Artists of Orkney: Harry Berry

Harry Berry on Hoy moor, courtesy of Hoy Heritage Trust

Harry Berry has one of the most fascinating biographies of any Orkney artist. For a start, he wasn’t born here, but in Peckham, south London. In 1920, aged 15, Harry joined the Royal Navy, working his way up to the rank of chief petty officer. It was this career that took him to the navy’s base in Scapa Flow, along with tens of thousands of servicemen and women.

Unlike most of them, Harry stayed on in Orkney after World War Two ended, settling in Lyness, and marrying a local lass, Jean Guthrie. He never lost his strong Peckham accent, but he never travelled south of the Pentland Firth again.

Harry worked for years in the salvage industry, and later as a customs officer. All this time he created painstaking works of art across a range of media. Often he painted seascapes, many of them showing dramatic scenes featuring the Longhope lifeboat, including the tragic night in 1969 when the lifeboat, TGB, went down during a particularly dangerous rescue attempt, with the loss of all eight crew.

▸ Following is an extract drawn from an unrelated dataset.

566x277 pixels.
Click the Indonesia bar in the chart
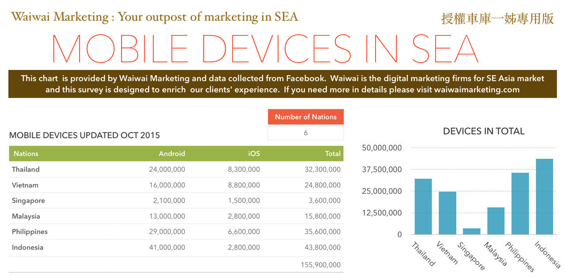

Harry Berry, Longhope Lifeboat TGB, courtesy of Stromness Museum, photo Rebecca Marr.

Harry was tireless in his fundraising efforts for the Longhope Lifeboat Station, with many of his paintings being sold or raffled in aid of the RNLI. The Longhope Lifeboat Museum has an extensive collection of Harry’s works, and is well worth a visit if you are on Hoy. As well as paintings there are other objects that Harry experimented with, including plaster novelties and plates, many revealing his quirky sense of humour.

On one famous occasion he made himself a set of false teeth, with fibreglass for the gums, and teeth gathered from a long-deceased sheep he’d found on the hill. The story goes that a local dentist, Bruce Dunnet, was so impressed with Harry’s creation that he offered to make him a proper set of NHS false teeth in exchange for the homemade ones. The swap was done, and the fibreglass set was sent to the dental museum in Edinburgh, where they remain to this day.

That’s the legend, anyway. Is it entirely true? It’s hard to tell, as Harry was a great raconteur and storyteller. In fact, a collection of his stories was published under the title The Driftwood Fiddle in 1990, and is now sought after by collectors. Painter, sculptor, writer – was there no end to his talent? If there was, we’re not there yet: Harry was also a signwriter, a woodcarver, and a repairer of gravestones. And he played saxophone and banjo in a Hoy band, with his wife Jean on piano.

Left: Harry Berry, plaster dog, courtesy of Longhope Lifeboat Muesum
Right: Harry Berry at Melsetter House, Hoy, photo courtesy of Ingrid Tait

For many years, a giant fibreglass trout made by Harry hung outside our jewellery shop in Kirkwall. The sign advertised the fact that we sold fishing flies and rods for visitors and locals going out on the lochs. One Halloween night, pranksters climbed up, unhooked the fish, and carried it across the Kirk Green. There they scaled the war memorial, and lodged the trout in the arms of Britannia standing on top of her arch!

Harry Berry died in Stromness in 1994. He is remembered with affection by many in Hoy and beyond as a uniquely talented and entertaining Cockney Orcadian.